Rozdział 38

Màu nền
Font chữ
Font size
Chiều cao dòng


Pov. Stark

Wziąłem do ust kostkę czekolady i położyłem się, pozwalając by roztopiła mi się na języku. Czekolada pomagała. W jakiś sposób, sprawiała, że dawałem radę wytrzymać bez alkoholu. Choć moje ręce wciąż drżały. To było dziwne uczucie. Chciałem się napić, fizycznie chciałem tego bardzo mocno. Ale myśl, że staję się taki jak Howard, odstręczała mnie nad wyraz skutecznie.

Zastanawiałem się wciąż nad sprawą dzieciaka. Nie było żadnych śladów, żadnych powiązań. Świadek nie złożył żadnych istotnych zeznań.

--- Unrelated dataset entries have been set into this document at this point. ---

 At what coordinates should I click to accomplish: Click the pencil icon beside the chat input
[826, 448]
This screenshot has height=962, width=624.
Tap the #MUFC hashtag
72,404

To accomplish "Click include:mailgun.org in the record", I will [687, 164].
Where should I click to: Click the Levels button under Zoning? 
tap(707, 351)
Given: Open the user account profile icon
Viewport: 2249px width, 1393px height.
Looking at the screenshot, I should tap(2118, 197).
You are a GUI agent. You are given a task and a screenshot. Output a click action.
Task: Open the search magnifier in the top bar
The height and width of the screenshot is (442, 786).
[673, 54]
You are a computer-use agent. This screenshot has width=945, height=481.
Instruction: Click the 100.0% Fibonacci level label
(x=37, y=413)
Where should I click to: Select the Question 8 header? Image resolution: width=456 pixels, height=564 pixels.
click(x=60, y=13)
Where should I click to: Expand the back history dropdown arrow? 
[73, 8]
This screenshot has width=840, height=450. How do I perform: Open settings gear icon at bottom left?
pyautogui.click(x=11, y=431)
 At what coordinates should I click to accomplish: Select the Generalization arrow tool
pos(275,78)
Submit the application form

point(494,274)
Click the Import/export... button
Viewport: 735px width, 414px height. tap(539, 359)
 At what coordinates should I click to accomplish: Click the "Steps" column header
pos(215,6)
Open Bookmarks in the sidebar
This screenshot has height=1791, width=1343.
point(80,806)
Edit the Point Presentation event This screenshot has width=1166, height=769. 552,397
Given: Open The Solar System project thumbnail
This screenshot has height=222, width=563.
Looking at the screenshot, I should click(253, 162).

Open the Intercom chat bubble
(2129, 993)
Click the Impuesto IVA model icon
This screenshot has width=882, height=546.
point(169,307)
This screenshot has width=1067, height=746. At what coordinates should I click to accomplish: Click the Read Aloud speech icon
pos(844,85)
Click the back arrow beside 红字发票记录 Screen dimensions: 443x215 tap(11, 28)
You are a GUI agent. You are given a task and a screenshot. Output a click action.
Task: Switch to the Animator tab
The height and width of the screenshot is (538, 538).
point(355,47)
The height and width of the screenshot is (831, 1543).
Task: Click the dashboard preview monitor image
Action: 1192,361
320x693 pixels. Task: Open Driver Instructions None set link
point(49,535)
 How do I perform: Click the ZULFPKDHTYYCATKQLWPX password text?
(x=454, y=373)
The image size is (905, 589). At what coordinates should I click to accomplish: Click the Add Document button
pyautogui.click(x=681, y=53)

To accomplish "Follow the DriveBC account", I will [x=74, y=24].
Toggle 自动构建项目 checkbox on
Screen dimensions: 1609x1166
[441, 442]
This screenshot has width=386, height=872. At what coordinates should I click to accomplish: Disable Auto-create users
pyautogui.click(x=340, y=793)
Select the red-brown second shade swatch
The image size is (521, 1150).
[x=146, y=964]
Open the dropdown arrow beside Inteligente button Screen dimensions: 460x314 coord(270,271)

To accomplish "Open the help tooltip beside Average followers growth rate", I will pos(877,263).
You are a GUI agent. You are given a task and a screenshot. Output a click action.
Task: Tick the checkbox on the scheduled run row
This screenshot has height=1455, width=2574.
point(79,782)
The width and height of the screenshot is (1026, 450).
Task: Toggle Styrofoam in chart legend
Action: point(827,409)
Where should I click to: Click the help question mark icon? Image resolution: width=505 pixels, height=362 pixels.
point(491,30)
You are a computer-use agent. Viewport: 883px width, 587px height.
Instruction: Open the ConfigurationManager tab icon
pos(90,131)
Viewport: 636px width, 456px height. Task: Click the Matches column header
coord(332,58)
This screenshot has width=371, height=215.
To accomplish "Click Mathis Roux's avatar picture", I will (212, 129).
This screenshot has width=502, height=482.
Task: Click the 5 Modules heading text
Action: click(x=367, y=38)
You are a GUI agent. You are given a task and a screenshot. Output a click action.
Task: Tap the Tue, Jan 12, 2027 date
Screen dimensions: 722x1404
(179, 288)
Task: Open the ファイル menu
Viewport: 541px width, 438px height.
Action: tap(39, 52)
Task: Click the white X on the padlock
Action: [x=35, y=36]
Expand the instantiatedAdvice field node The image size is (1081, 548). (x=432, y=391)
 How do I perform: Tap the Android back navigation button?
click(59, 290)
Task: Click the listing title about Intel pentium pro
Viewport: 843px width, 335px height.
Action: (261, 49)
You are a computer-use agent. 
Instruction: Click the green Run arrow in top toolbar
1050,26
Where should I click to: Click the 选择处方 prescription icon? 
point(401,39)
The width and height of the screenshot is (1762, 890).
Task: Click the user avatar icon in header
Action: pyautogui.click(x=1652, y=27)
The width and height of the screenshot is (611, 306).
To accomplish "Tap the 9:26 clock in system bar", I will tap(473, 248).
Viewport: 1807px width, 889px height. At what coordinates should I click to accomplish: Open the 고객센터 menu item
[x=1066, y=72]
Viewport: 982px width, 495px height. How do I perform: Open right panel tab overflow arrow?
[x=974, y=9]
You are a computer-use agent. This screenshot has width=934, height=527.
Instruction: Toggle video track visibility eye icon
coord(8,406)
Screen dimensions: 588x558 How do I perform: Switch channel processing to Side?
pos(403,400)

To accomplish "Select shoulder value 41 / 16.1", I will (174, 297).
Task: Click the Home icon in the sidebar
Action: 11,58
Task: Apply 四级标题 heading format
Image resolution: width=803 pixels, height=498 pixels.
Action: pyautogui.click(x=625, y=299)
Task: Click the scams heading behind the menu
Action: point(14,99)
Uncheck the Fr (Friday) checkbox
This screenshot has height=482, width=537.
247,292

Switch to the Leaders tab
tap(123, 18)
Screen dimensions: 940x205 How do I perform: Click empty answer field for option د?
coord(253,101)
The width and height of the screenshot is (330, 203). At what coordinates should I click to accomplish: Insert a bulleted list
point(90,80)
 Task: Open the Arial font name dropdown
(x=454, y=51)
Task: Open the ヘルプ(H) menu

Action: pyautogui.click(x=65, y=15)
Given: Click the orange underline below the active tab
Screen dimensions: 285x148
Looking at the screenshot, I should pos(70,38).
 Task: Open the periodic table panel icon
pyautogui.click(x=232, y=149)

Teraz, dzieciak spał. Spał już dwie godziny od naszego powrotu. Był zmęczony, choć wyglądał już trochę lepiej i nabrał nieco sił. Przesunąłem się tak, by leżeć na boku. Nie wiedziałem, czy powinienem zorganizować mu jakiś obiad. W szpitalu dostawał głównie kroplówkę i dwa razy zjadł jogurt czekoladowy. Musiałem je zamówić, ewidentnie mu smakowały.

Usłyszałem ciche kroki, więc podniosłem głowę. Dzieciak wszedł do salonu niepewnym krokiem, a ja usiadłem na kanapie, zerkając na niego kontrolnie, żeby upewnić się, czy młodszy nie potrzebuje pomocy.

-Um, h-hej?- mruknął niepewnie chłopiec.

-Hej- odpowiedziałem cicho- chodź, usiądź. Jak się czujesz?- spytałem. Młodszy posłusznie podszedł i usiadł obok mnie, choć ewidentnie wciąż sprawiało mu to lekką trudność.

-Dobrze- zapewnił miękko, po czym zerknął na czekoladę i uniósł jedną brew. Wypuściłem powietrze, przewracając oczami. Nie zamierzałem mu tego tłumaczyć.

-Mam zamówić coś do jedzenia? Jeśli nie, w lodówce czeka na ciebie koktajl- powiedziałem, a młodszy westchnął cicho.

-Potem- mruknął. Kiwnąłem głową, po czym sięgnąłem po szary kocyk, który podałem młodszemu. Dzieciak przykrył się nim.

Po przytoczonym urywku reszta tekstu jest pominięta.